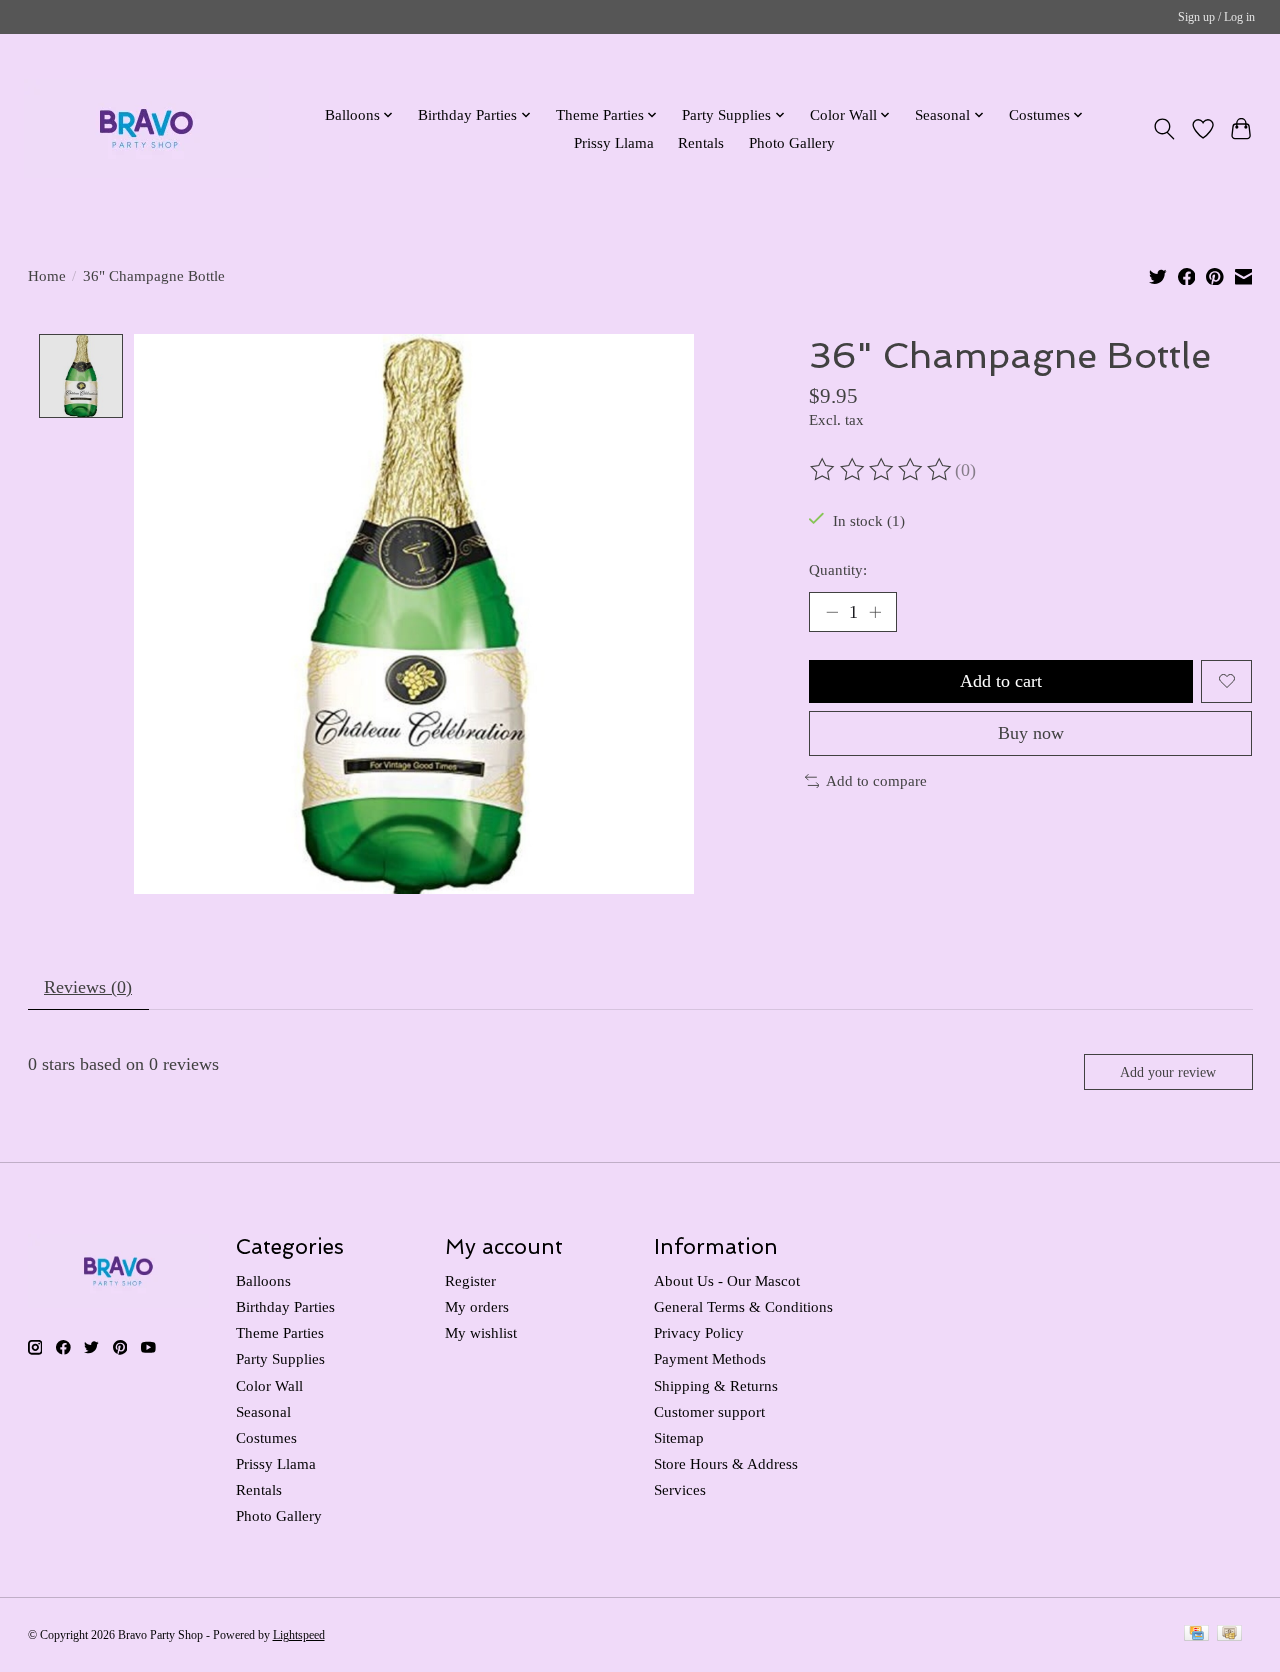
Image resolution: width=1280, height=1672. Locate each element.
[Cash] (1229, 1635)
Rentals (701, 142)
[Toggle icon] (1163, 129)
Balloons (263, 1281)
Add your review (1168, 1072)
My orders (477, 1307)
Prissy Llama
•••••
_Work required_
Set down exactly the lines that begin with the one containing "Balloons (263, 1281)" and end with the last line above, and no others.

_Exercise result_
Balloons (263, 1281)
Add your review (1168, 1072)
My orders (477, 1307)
Prissy Llama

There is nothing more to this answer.